Fresno County Farm Bureau CEO Ryan Jacobsen supports the bill. He sees it as both a medium and long term fix to some of the Valley’s most pressing water issues.
“This is a very unique year,” Jacobsen said. “Top three, top two year as far as water historical records. We want to make sure that going forward, we have these allocations that are somewhat on the reliable side for the future of the Valley’s agriculture industry.”
Jacobsen and Rep. Valadao both say the GROW Act works within the Endangered Species Act. Many Democrats disagree, arguing the it fails to balance farmers needs and environmental needs.
“This legislation only prioritizes certain areas or industries instead of taking the comprehensive approach we need,” argued Sacramento Congresswoman Doris O. Matsui.

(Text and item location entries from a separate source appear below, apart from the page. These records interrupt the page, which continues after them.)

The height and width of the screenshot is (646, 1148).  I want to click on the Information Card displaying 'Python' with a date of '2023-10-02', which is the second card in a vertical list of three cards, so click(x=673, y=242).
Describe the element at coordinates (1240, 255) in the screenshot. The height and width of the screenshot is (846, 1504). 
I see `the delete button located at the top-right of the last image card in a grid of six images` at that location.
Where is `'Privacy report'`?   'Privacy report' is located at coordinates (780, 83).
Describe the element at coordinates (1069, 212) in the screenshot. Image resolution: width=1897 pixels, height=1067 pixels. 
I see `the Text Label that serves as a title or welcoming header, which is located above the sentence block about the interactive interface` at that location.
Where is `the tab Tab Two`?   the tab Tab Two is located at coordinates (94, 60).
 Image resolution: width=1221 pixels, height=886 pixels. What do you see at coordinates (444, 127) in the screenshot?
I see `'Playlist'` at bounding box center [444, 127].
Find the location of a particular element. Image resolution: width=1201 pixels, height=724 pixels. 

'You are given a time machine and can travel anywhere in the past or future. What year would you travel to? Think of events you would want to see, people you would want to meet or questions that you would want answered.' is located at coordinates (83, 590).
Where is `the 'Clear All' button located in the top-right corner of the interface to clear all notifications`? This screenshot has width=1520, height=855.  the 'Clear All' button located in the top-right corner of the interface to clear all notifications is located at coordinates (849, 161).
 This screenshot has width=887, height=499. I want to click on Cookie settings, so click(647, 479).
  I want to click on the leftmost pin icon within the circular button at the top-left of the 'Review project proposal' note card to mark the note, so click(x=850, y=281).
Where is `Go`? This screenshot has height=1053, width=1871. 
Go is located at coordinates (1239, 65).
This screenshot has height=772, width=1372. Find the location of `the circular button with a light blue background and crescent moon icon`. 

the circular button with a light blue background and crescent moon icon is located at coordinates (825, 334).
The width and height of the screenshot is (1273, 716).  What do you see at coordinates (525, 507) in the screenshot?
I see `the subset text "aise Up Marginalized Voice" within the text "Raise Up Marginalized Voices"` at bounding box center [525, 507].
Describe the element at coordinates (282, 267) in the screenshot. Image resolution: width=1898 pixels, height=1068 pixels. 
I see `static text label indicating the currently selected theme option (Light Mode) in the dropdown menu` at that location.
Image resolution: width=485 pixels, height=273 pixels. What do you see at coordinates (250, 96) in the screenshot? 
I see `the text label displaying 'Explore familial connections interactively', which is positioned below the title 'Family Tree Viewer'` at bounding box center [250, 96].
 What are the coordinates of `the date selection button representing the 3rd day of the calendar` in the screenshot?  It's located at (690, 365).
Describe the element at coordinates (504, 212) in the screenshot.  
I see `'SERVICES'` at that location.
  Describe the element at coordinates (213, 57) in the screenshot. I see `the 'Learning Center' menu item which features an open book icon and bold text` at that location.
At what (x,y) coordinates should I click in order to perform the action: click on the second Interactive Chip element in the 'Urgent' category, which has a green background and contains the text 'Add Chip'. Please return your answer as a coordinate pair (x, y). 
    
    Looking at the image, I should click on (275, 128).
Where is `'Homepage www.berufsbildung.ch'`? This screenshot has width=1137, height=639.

The Los Angeles Times added more on how many Democrats will fight against the vote:
Only one California Democrat, Rep. Jim Costa (D-Fresno), voted for the bill. He said he has concerns about two parts of the bill that affect his district, but he expects changes to be made in the Senate.
Rep. Jerry McNerney (D-Stockton) expects opposition from California’s senators and governor to be enough to stop the bill before it reaches President Trump.
“Every two years we fight this thing out,” McNerney said. “It’s good political theater for some colleagues, but it’s not going to get through the Senate.”
But Valadao said he thinks having a Republican president improves its chances.
“I feel really good about it. I know we’re going to have to negotiate with our senators, hopefully they’ll come to the table,” Valadao said.
The bill builds on a previous water measure that House Majority Leader Kevin McCarthy (R-Bakersfield) and Sen. Dianne Feinstein (D-Calif.) negotiated last year, McCarthy said in a video released by his office.
“This will provide more water … allow more of that water to come through the Valley where it’s needed instead of out to the ocean,” he said.
The fishing industry has also oppposed the bill.